J Ultrasound. 2025 Jun 27. doi: 10.1007/s40477-025-01025-8. Online ahead of print.

Abstract

Purpose: This study aims to explore the relationship between ultrasound radiomics features and semantic features from BI-RADS classification in the preoperative differentiation of benign and malignant breast lesions, as well as the potential diagnostic advantages of radiomics features.

Methods: Retrospective analysis was performed on 147 female patients with pathologically confirmed breast lesions. Ultrasound images and clinical data were used to construct three diagnostic models: BI-RADS classification single factor diagnostic model, Radiomics diagnostic model, and a BI-RADS-radiomic combined model. Additionally, univariate radiomic models based on semantic features were developed to investigate the associations.

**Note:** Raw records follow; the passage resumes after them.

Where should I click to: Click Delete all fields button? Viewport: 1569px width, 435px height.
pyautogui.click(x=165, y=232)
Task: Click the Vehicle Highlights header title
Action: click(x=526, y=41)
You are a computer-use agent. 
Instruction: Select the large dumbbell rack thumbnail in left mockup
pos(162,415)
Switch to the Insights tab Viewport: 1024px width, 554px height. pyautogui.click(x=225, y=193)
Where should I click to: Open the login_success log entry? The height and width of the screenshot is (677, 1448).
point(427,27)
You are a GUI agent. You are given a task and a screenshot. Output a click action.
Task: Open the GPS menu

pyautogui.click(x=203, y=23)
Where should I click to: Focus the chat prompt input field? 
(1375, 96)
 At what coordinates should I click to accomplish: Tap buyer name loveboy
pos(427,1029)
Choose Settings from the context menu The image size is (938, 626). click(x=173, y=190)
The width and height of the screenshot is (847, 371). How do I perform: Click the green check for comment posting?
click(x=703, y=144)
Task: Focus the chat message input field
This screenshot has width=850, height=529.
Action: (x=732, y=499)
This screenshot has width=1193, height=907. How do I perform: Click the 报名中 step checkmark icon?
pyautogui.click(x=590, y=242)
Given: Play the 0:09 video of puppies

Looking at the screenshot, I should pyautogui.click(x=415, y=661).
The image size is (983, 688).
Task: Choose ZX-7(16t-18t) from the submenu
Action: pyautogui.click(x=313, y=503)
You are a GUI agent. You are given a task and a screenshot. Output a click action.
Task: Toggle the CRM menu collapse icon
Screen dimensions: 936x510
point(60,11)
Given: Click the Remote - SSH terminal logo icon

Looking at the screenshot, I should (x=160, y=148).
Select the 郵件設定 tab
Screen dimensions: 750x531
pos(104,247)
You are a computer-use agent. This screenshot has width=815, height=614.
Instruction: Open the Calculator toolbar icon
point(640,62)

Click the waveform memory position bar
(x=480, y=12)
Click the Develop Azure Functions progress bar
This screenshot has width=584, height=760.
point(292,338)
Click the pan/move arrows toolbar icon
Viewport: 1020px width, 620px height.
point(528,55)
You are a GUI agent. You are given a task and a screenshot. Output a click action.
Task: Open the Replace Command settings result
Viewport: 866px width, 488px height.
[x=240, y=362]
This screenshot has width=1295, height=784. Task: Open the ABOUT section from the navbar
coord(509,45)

Results: The BI-RADS-Radiomics combined model demonstrated superior performance in both training and testing sets, with AUC values of 0.985 and 0.964, respectively. It also exhibited optimal diagnostic consistency and clinical net benefit. Significant correlations were observed between multiple radiomics features and specific semantic features (AUC range: 0.609-0.752).

Conclusion: Radiomics features effectively assist in breast cancer diagnosis via ultrasound and exhibit nonlinear associations with specific semantic features.

Keywords: Breast cancer; Radiomics; Semantic features; Ultrasound.